Challenge »
Rewrite the entries below with each "screenshot" changed to "image" and nothing else altered. Leave the pictures out of your answer.

Entries »
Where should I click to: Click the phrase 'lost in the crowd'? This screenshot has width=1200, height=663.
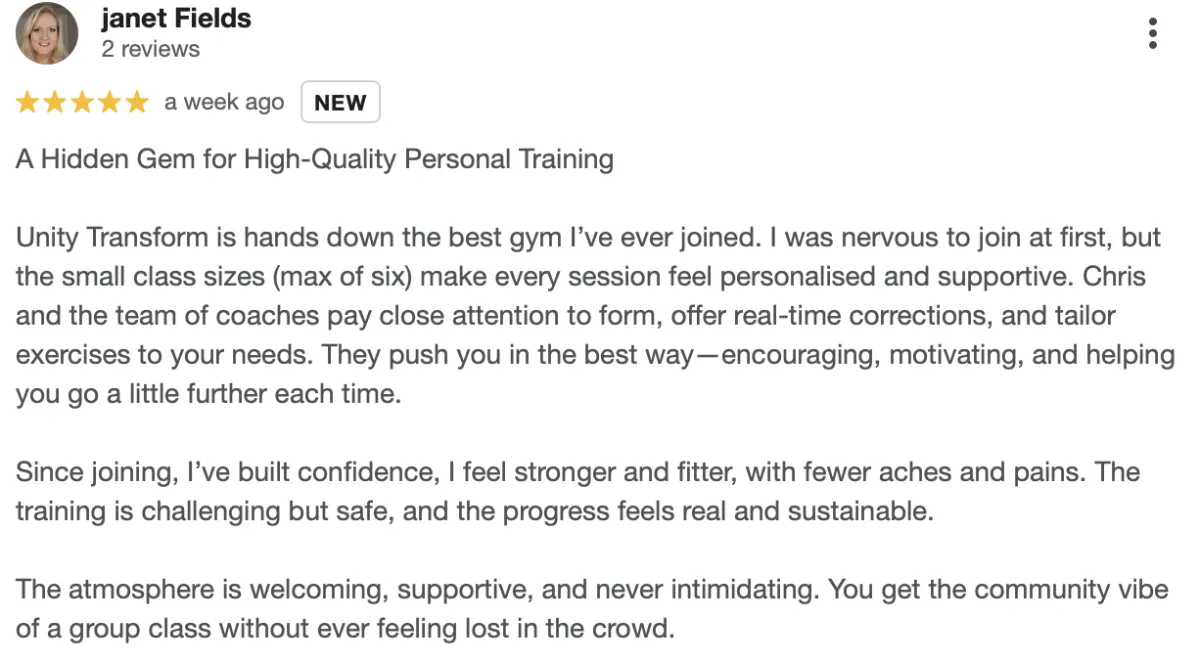click(x=578, y=629)
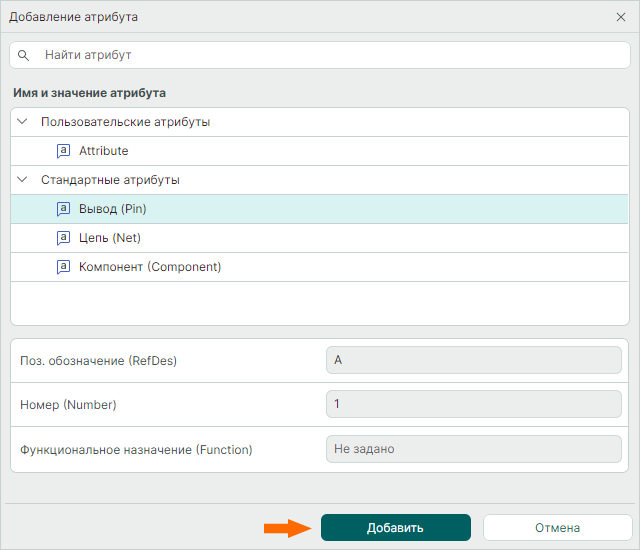Screen dimensions: 640x550
Task: Click the Пользовательские атрибуты group label
Action: coord(125,122)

Task answer »
Where should I click to: Click the phrase 'lost in the crowd'? This image has width=1200, height=663.
click(x=578, y=629)
Screen dimensions: 640x550
Task: Click the Пользовательские атрибуты group label
Action: coord(125,122)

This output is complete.